# Dogs and Hedgehogs



## tracie (Jun 16, 2010)

I just moved into my sister-in-laws house, and she has two big dogs, a golden retriever and a boxer. I was worried about my hedgehogs near them, so we have them caged up in our room with the door closed. The funny thing is, after holding the hedgehogs or playing with them, we'll go near the dogs, and they don't smell a thing. I've carried a couple of them around the house and the dogs ignore them. Has anyone else had this kind of experience? Does anyone know why they don't care about hedgehog smell? I just thought it was kinda weird.


----------



## shaelikestaquitos (Feb 2, 2010)

Maybe those dogs just don't have a high prey drive?

Some dogs/cats will not care about the presence of the hedgehog, while others will be very curious... so it really depends on the personality of the dogs ^-^


----------



## tracie (Jun 16, 2010)

Well, one of the dogs caught a bird the other day... Maybe they're bird and rodent dogs... or maybe not even rodents.


----------



## shaelikestaquitos (Feb 2, 2010)

:shock: :lol:

Well then... haha XD
Maybe they just don't notice the smell really and since the hedgies haven't really "moved" in their presence they probably just think it's a part of your scent or that you've been some place very strange.

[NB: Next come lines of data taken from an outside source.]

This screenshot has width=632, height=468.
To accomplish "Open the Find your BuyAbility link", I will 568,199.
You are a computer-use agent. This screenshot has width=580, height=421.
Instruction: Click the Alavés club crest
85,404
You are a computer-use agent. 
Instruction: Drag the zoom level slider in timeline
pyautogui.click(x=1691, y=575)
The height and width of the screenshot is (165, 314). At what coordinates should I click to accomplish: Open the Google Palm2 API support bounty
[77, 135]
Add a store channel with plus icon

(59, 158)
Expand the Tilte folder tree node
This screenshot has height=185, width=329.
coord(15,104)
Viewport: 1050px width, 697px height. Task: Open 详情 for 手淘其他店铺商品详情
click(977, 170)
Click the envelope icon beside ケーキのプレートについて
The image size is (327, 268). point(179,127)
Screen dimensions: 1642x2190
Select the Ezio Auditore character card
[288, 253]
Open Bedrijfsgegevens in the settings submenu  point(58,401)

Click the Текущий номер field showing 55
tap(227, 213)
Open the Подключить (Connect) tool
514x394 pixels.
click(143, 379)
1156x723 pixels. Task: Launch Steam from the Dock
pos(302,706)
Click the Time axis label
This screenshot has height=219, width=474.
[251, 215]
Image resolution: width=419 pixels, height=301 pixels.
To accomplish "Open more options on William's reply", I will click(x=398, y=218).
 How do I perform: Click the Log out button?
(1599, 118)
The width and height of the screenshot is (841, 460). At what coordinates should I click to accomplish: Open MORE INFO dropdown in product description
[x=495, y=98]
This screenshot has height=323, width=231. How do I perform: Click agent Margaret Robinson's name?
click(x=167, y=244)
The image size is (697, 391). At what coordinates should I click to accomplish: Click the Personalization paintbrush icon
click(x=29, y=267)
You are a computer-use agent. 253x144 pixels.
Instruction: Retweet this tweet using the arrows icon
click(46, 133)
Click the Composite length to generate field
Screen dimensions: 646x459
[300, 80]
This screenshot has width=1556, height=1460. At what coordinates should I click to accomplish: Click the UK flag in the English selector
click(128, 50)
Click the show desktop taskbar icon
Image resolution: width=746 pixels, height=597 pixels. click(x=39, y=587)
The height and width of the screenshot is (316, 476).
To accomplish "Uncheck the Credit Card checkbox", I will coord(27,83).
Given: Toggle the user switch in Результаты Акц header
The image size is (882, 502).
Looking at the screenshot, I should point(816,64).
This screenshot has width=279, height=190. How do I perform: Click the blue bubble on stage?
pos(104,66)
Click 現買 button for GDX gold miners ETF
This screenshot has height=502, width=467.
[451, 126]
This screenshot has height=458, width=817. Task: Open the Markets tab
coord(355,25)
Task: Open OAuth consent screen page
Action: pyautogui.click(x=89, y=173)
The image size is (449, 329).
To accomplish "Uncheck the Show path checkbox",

My cat didn't even notice my hedgehog at first. She showed a bit of interest in the funny smell coming from my fingers, but didn't really care... and then my hedgie started walking around and he was like  but he only sits and observes. He once tried to poke him and then discovered that they are very prickly, so ever since then he has kept his distance :lol:


----------



## MeAmandaTee (Aug 9, 2010)

im worrying about my dog getting at my hedgie when i move, im living in a house that doesnt allow dogs so we had to have someone watch him for a couple months till we find a house to buy, my dog hasnt ever met orbie and he is soooooo hyper so im worried about it, i guess i'll have to wait and see i hope that he doesnt even notice him like what ur talking about


----------



## illsley (Jul 16, 2010)

I actually had a similar thing happen with my dog...I carried my hedgie around and had him sit on my lap with me for weeks without my dog noticing a thing. It wasn't until I actually introduced them to each other that Ray (my dog) actually seemed to be able to smell when Smee was around. Now every time I bring the hedgie out he follows me around and watches with quiet curiosity  I still have no idea why he didn't notice him before though. 

Hopefully someone else will have more insight, but just thought I'd mention that I noticed a similar thing


----------



## gpmo (Jul 12, 2010)

Our pug is in love with Darwin! When it is time for Darwin to get up and have play time she is always right by his enclosure waiting for him to come out. She is very good with him and just follows him around and occasionally sniffs him. Darwin doesn't seem to care that she likes him at all  The puglet has been around lots of small/baby mammals and has always been very gentle and attentive. So in my experience the dog/hedgehog dynamic is just fine


----------



## EryBee (May 23, 2010)

My parent's dogs, with the exception of one, are just fine around my hedgie when he comes to visit. Then again, they are small dachshunds, and not large golden retrievers and boxers


----------



## shaelikestaquitos (Feb 2, 2010)

Dachshunds were bred for hunting, golden retrievers for retrieving, so dachshunds would actually have a higher prey drive ^-^


----------



## tracie (Jun 16, 2010)

MeAmandaTee said:


> im worrying about my dog getting at my hedgie when i move, im living in a house that doesnt allow dogs so we had to have someone watch him for a couple months till we find a house to buy, my dog hasnt ever met orbie and he is soooooo hyper so im worried about it, i guess i'll have to wait and see i hope that he doesnt even notice him like what ur talking about


Try holding your hedgehog and having the dog smell your hands first to see if he notices.


----------



## E-Che & Tonja (Jun 30, 2010)

My dog Peter is also in love with my hedgehogs. Peter is blind and the first meeting he had with E-Che tough him that he is spiky and to be respected :lol: he got a face full of spikes when he went for him lol and since that time he has NEVER tried for him or Tonja but he loves "looking" in the cages and listening to them rummage around, but his favorite thing is sitting on the couch and letting them run on him and burrow into his fur :lol:


----------



## hedgielover (Oct 30, 2008)

My brother's retriever is afraid of my hedgehog. Quigley will even chase the dog around the house when we go to visit. You have to very carefully supervise any contact between dogs and hedgehogs (especially large dogs) just in case the dog decides to pounce, play or accidentally steps on the hedgehogs.


----------



## MeAmandaTee (Aug 9, 2010)

im worried more about my dog being to playfull and maybe thinking tht orbie is a new toy for him lol. anyone know if a c&c cage would be sturdy enough to keep my dog away from orbie?


----------



## tie-dye hedgie (Dec 19, 2009)

If a dog is determined enough, it can break a C&C cage, so the best thing that you could do is to put Orbie in a room and keep the door shut, that way your dog cannot get in at all. Even if your dog isn't going to break the cage, he can and probably will stress out Orbie a lot just being around him. 
Edit: spelling


----------



## MeAmandaTee (Aug 9, 2010)

well i plan to keep him in a different room but just in case, i just want to make sure that it'll last long enough for me to rescue orbie. i dont think he'll even notice him during the day it would be him going after orbies food that im worried about lol


----------